池田貴族

 リモートというバンドのリーダーで、当時話題の番組だった「イカすバンド天国」での突っ張った態度から人気を博し、ミュージシャンとしての活動の傍ら、心霊タレントとしても深夜のバラエティなどを賑わすようになった。
 こうした彼の活動については賛否の両方があった。真っ赤なスーツで歌うのはいい。ヴォーカリストなんだから。でも、その恰好で死後の世界を語るなよ。一度でもその世界を見たことがあるのかと。

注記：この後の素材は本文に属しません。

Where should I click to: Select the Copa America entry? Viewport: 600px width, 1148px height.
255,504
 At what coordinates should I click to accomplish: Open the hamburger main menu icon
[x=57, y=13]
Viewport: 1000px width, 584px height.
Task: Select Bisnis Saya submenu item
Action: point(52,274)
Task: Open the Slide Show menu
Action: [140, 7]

 ボクは個人的には彼に対する嫌悪は一切なかったが、ミュージシャンがバラエティにしゃしゃり出ることそのものが嫌だという人も多く、周囲であまり好意的な意見は聞かなかった。その彼が、癌を患ったという話を聞いたのは1999年のことだ。
 この年、ボクはアルバムの制作中に大手のレコードメーカーから契約を解除されていた。五年間支えてくれたメーカーからクビを切られるというのはやはりショックで、海外まで含めたライブツアーを目の前にしながら意気消沈の日々が続いた。大手の枠組からはずれてしまえば、嘘のようにテレビや情報誌は去っていく。今のようにネット全盛の時代ではない。ボクは唯一残った自分のラジオ番組で、「アマチュアになりました」などと自虐的に喋っていた。そしてその番組でさえそろそろ終わりが見えてきたという時、ボクは一時間半たっぷり話すゲストとして、彼、池田貴族を呼び入れたのだった。
 彼はもうその時もう、腹部に七カ所もの癌を抱えていた。精神的なパニック、「なぜ自分だけが」と憤りを爆発させた時期を過ぎ、今はもう残された時間をじっくりと生きるだけなのだと話してくれた。
 嫌いではなかったが、これまではスタジオですれ違っても話はしなかった。互いに突っ張っていて、ぎざぎざぶつかるような感じだけがあったからだ。
 でも、この時の彼は、まさしく人が変わったかのように、澄んだ目の、落ち着いた表情の人だった。
 その時に、煙草の話になった。ボクは煙草を辞めたばかり。彼も癌がわかってから煙草は吸っていなかった。彼は言葉をひとつひとつ置くように、「どうして煙草なんて吸っていたんだろう」とつぶやいた。
「煙草を吸っても、歌を歌えると思っていたんだからなめてるよね」
 煙草のせいで癌になったとは彼は言わなかった。もちろんそういう気持ちはあったかもしれないが、ただ後悔としては、「歌に悪かった」という言い方だけをした。
 その時の、遠くを見るような彼の表情が今でも生々しく記憶に残っている。
 彼はまた、ボクが大手をクビになって彷徨し始めたことを知っていた。だからこそ言ってくれたのかもしれないが、「人間は生きてさえいれば、いつだってやり直せるんだよ」と繰り返した。それは番組を聴いているリスナーに向けた言葉なのかもしれなかった。しかしそれを言う時、彼はボクの目をじっと見ていた。
「生きていれば、リセットできるんだよ」
 言葉を変えながら、何度も何度も彼はそう言った。それがやはり
心に残っている。
 彼が最後に出したアルバムは「Miyou/天国なんて」というタイトルだった。ミューちゃんというのは彼の愛娘の名前だ。娘がせめて幼稚園ぐらいになり、父親が生きていたという記憶ができるまで歌っていたいと彼は言った。だから、どんなにそこがいいところだと言われても、天国なんて行きたくないのだと。
 果てることを先に見つつ、自分の娘に歌いかける時、ヴォーカリストはたぐいまれな歌を残した。生涯の祈りが込められた、透明で柔らかな歌だった。
 そう、あれは祈りだった。
 池田貴族はそれから三ヶ月後に世を去った。でもいまだに、「やり直せるんだよ」という言葉が耳に蘇る時がある。